Geçmişten günümüze insan haklarıyla ilgili yaşanan değişim sürecini şirketlere açılan davalardan örnekler vererek anlatan Yıldırım, dünya çapındaki şirketlerin ülkelerin toplumsal hayatında etkilere sahip olduğuna dikkati çekti.
Küreselleşmenin artmasıyla 1990'lı yıllardan itibaren, ciddi şekilde çok uluslu şirketlerin insan hakları alanında birtakım sorumlulukları olduğuna değinen Yıldırım, şunları kaydetti:
"Finlandiya Anayasası'nda internete erişim bir anayasal hak olarak tanınmıştır. Su, elektrik, faaliyetleri milyonlarca insanı ilgilendirmektedir. Bunların faaliyetlerinden kaynaklanan bir olumsuzluk bu insanların yaşamsallık gibi Anayasa'da güvence altına alınmış haklarını, olumsuz yönde etkileyebilmektedir. Birleşmiş Milletler (BM) İnsan Hakları Yüksek Komiserliği bir araştırma yapmış. 300'den fazla, insan hakları ihlali iddiasını inceliyor. Bu 300'den fazla iddianın yüzde 60'ında şirketlerin doğrudan sorumlu olduğunu tespit etmişler. Yine 66 ülkede de 159 örnek olay incelenmiş, burada çok uluslu şirketlerin insan hakları üzerinde olumsuz faaliyetleri olduğunu ve olumsuz etkilediği görülmüş. Şirketler bundan sonra da gönüllülük esasına dayalı sosyal sorumluluk projeleri geliştirmeye başlamışlar."
Şirketlerin insan hakları alanında duyarlılık göstermesinin sıradan bir toplumsal yarar değil, topluma olan borcunun yerine getirilmesinden kaynaklandığına dikkati çeken Yıldırım, "Burada koruma, saygı gösterme ve telafi etme olarak 3 temel sac ayağı vardır. Şirketler insan haklarını korumakla ve saygı göstermekle yükümlüdür.
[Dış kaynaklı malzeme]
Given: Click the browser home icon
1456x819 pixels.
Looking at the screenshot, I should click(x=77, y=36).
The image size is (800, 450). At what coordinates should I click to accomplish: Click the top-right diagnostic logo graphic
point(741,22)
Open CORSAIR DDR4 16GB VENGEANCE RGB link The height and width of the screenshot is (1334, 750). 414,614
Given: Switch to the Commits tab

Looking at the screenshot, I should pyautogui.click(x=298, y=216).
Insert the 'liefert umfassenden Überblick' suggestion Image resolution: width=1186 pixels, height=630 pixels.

Eğer faaliyetlerinden bir zarar olmuşsa o zararı telafi etmekten de sorumludur. Bu 2013 yılında kabul edilen, 8 ana ve 24 tamamlayıcı ilkeden oluşan BM İş Dünyası ve İnsan Hakları Rehber İlkelerinde de yer alıyor. Bunun bağlayıcı bir hukuki yönü yok, gönüllü bir uygulama ama şu an BM İnsan Hakları Konseyi çerçevesinde uluslararası düzeyde bağlayıcılığı olan İş Dünyası ve İnsan Hakları Sözleşmesi çalışmaları yapılıyor." ifadelerini kullandı.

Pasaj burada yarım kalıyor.